“Io non pensavo di andare via. Prendo atto di una scelta legittima della società, mi hanno comunque fatto piacere le testimonianze di affetto che ho ricevuto. Restare? Certo. Ma le cose si fanno in due. Non è stato così. Due o tre giorni fa ho ricevuto la telefonata, durata 45 secondi, nella quale Messina mi comunicava che la società aveva deciso di prendere un’altra direzione. Scelta legittima, ma non mi è stato spiegato se il motivo fosse tecnico o di altra natura. Fa parte delle regole del gioco, è una sorpresa solo se non si fa parte di questo mondo. Mi dispiace che venga detto e scritto che io ho lasciato Milano“.
Con queste dichiarazioni, dal ritiro della nazionale italiana mentre sta preparando il pre-olimpico, Nicolò Melli ha spiegato come sono andate le cose dopo l’annuncio del suo addio all’Olimpia Milano, dove ha chiuso da capitano dopo aver conquistato il terzo scudetto consecutivo.
Parole che confermano come il rapporto con Messina fosse agli sgoccioli e la separazione inevitabile. Non è la prima volta che un giocatore in uscita dall’Olimpia, sotto la gestione Messina, si toglie i sassolini dalle scarpe non appena possibile. Segno di una struttura societaria e di un meccanismo che fa capo praticamente solo ed esclusivamente ad Ettore Messina, che ha dei pro e dei contro, uno dei quali è sicuramente quello di chiudere i rapporti in questo modo.

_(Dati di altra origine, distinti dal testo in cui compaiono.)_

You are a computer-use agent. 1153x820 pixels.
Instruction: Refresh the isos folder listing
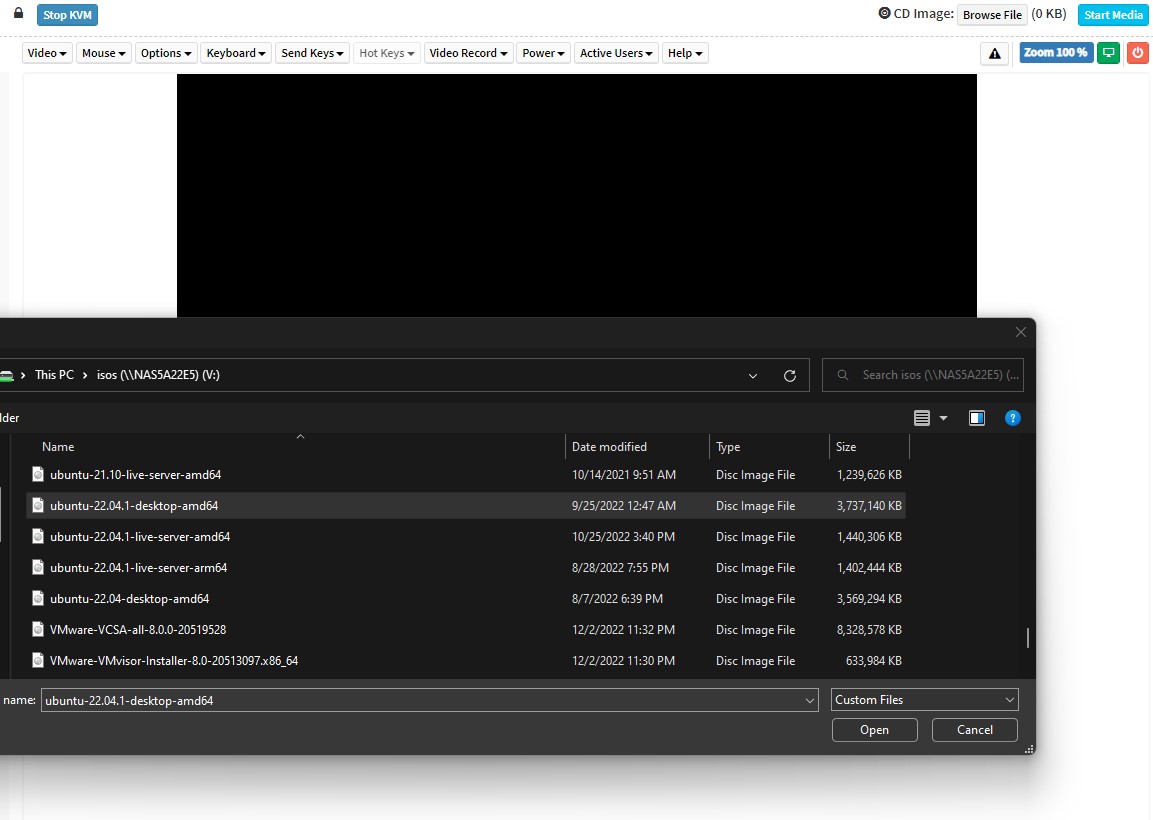(x=790, y=375)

Era successo qualcosa di analogo con Napier qualche mese prima, con un botta e risposta via stampa poi risolto con il ritorno del playmaker in biancorosso (ora nuovamente accompagnato alla porta per divergenze sulla richiesta economica del giocatore). Una modalità che, nel caso di Melli, ha fatto infuriare la piazza, molto legata al proprio capitano, ma che vede la società meneghina con il potere di poter scegliere ciò che è meglio per lei.